The birth of a new Royal baby here in Britain reminds us what privileged women have, and what their poorer sisters lack: a decently earning husband and therefore the prospect of a stable family life. Of course, when that decently earning husband is a prince, he doesn’t just bring home the bacon — he owns the whole farm.

This was one of the more controversial points which Tucker Carlson, the American conservative political commentator, called attention to when he delivered his monologue on the importance of the family earlier this year. If we want to have happy, functioning societies the wellbeing of the family should be a central concern of political life, Carlson said. Most of us could sign up to that.

What was difficult for some was his suggestion that where men do not earn decent wages women don’t want to marry them; and that the absence of marriage leads to the breakdown of the family ‑‑ to fatherlessness and single parenthood, and many other social ills besides.

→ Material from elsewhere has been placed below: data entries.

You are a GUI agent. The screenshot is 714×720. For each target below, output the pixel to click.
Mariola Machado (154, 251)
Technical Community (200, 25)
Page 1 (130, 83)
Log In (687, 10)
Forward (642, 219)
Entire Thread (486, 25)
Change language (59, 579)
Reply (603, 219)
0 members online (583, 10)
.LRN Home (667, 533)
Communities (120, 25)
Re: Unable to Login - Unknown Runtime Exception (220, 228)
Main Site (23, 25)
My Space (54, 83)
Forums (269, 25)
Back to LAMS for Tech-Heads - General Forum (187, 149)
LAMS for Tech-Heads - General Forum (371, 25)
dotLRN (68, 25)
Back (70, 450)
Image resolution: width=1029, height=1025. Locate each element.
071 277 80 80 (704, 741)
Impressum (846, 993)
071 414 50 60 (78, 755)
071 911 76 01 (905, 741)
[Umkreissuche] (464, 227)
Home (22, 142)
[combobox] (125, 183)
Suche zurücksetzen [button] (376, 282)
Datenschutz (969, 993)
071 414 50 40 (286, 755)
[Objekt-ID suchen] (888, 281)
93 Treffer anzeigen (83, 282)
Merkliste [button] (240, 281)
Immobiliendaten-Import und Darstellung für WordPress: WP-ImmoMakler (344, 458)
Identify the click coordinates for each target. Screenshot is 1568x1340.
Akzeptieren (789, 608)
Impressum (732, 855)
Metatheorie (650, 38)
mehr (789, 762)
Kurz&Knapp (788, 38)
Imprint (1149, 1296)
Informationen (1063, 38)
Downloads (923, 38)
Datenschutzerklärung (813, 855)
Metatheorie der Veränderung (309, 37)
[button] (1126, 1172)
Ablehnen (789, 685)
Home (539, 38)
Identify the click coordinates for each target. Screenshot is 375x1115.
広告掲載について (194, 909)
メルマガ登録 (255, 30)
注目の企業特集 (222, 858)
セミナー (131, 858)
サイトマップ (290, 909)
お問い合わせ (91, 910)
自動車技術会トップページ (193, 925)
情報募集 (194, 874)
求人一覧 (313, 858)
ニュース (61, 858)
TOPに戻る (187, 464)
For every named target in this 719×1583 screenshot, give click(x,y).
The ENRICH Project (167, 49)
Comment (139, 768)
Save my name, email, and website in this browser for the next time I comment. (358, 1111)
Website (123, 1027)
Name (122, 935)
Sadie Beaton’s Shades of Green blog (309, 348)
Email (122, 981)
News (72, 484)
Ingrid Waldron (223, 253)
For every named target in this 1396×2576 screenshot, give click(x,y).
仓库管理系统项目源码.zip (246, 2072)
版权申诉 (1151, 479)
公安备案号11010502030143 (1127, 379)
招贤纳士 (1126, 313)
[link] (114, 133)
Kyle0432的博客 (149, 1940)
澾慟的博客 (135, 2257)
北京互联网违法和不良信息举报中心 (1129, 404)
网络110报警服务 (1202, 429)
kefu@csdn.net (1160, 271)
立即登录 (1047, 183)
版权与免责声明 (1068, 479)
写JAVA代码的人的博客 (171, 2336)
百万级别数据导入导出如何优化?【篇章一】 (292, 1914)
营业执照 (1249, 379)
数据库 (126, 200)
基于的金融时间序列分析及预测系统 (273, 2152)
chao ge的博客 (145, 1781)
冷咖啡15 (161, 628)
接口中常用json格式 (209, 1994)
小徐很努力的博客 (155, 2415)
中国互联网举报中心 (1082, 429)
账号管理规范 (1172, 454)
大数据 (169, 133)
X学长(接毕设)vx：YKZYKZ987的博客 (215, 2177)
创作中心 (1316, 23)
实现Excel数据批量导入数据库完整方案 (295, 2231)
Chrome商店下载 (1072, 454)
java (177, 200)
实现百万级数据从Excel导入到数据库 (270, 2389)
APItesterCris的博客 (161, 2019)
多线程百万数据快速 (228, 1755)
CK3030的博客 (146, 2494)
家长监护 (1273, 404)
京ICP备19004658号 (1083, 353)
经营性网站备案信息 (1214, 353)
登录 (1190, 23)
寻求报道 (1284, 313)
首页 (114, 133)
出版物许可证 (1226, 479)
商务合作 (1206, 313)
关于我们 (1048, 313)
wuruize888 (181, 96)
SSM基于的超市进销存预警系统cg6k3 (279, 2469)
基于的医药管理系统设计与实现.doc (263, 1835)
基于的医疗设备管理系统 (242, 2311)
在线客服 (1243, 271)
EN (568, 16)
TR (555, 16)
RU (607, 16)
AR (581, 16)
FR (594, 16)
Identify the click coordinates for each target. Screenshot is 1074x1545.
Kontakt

The link between male employment and marriage is amply supported by the data (see here, here and here), but in pointing it out Carlson exposed a tension in conservative arguments: the free market can weaken the very families it relies upon to thrive.

Not only do processes of deindustrialization weaken male employment. As households split into independent units consumerism is fed by family breakdown and divorce.

Right wing commentators David French and Ben Shapiro were quick to defend the market from any ideas which might curtail its freedom . If people had disorganised families, they suggested, this was down to individual agency. They wanted the separation between our personal lives and the economy to remain intact.